Rebonds

Après l'éviction de Martin Winkler par France Inter.
Médicaments: les labos en roue libre

Par Philippe PIGNARRE
jeudi 24 juillet 2003

Philippe Pignarre, ancien cadre d'un grand labo, est l'auteur du «Grand Secret de l'industrie pharmaceutique»
(La Découverte, 2003).

a suppression brutale de la chronique de Martin Winckler sur France Inter (Libération du 22 juillet) pose le problème du libre débat sur les médicaments. Au-delà des raisons avancées par la direction de la radio pour justifier cette décision (Winckler a été aimablement traité de «petit médecin mégalomane»), il est en effet pour le moins troublant qu'elle intervienne à la suite d'une chronique sévère du médecin écrivain sur les spots publicitaires du LEEM (Les Entreprises du médicament, nouveau nom du Syndicat national de l'industrie pharmaceutique) diffusés sur les ondes de France Inter.

Le débat est-il possible ? La tâche est rendue difficile par la curieuse habitude rhétorique prise par certains acteurs : ils ne parlent jamais en leur nom mais toujours au nom des autres. Ainsi le LEEM ne s'exprime plus au nom des industriels mais prétend parler au nom des patients, ou au nom des médecins (un exemple récent a été donné par le Medef qui s'est exprimé «au nom des travailleurs» spoliés pour répondre aux intermittents).

Cette curieuse habitude de toujours parler au nom des autres a une seule fonction : rendre tout débat impossible. C'est une application locale de ce que font les hommes politiques quand ils disent que leur politique «est la seule possible». Il n'y a plus rien à dire. Toute autre parole que la leur est a priori disqualifiée.

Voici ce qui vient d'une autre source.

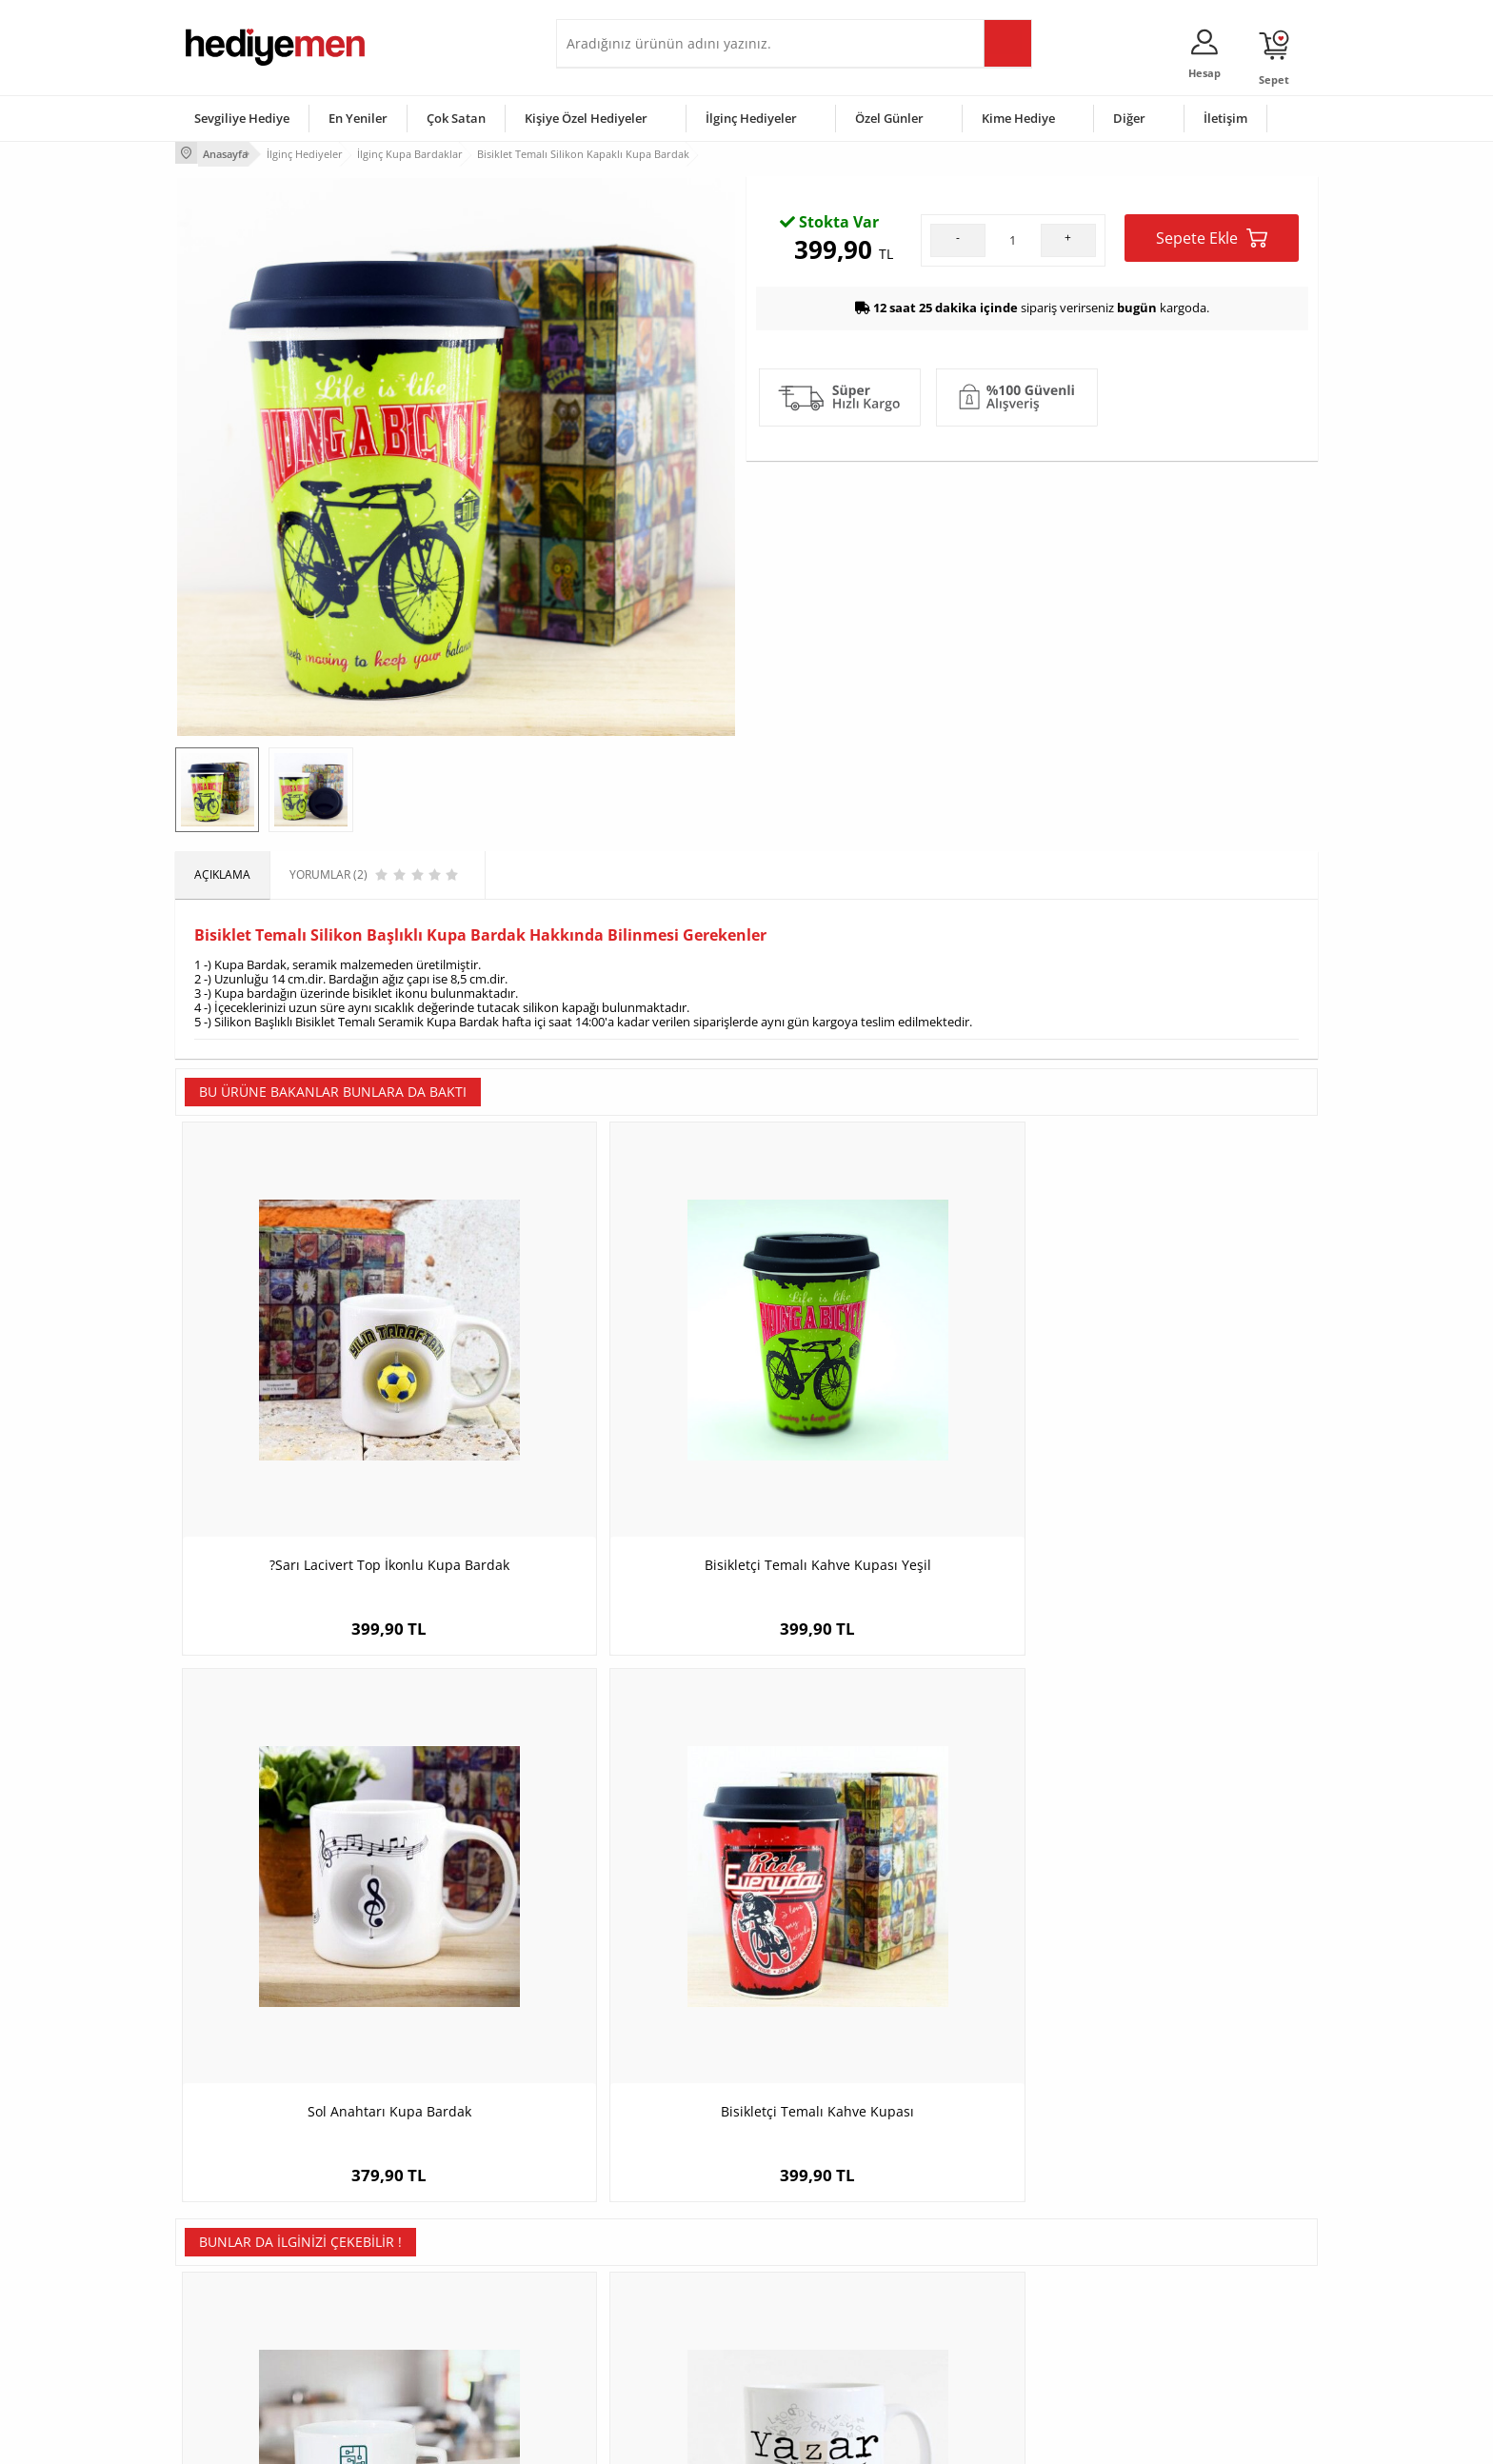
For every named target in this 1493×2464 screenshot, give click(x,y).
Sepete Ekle (1211, 445)
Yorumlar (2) (1280, 214)
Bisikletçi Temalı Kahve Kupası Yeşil (603, 1415)
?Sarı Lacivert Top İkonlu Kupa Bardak (318, 1415)
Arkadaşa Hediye (991, 2330)
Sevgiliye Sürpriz (419, 2330)
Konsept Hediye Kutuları (629, 2216)
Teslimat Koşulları (232, 2216)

Cette habitude rhétorique survient au moment où la question des médicaments s'enflamme de tous les côtés. Le sida n'y est pas pour rien. Pendant que 95 % des personnes qui dans le monde auraient besoin d'une trithérapie en sont privées, dans les pays riches l'abus de médicaments fait désormais partie des principales causes de mortalité.

Quand le gouvernement dérembourse des médicaments inefficaces ou dangereux, il s'engage parallèlement à laisser les industriels fixer librement leurs prix pour les nouveaux médicaments qui seront reconnus «innovants» par les experts (nous serons alors le pays le plus libéral au monde : même aux Etats-Unis, les compagnies d'assurances négocient des rabais sur les prix des médicaments auprès des industriels). Mais peut-on faire confiance à ces experts ? N'ont-ils pas consciencieusement et pendant des années renouvelé les AMM (autorisations de mise sur le marché) de ces médicaments aujourd'hui bannis ? Cela mériterait une enquête.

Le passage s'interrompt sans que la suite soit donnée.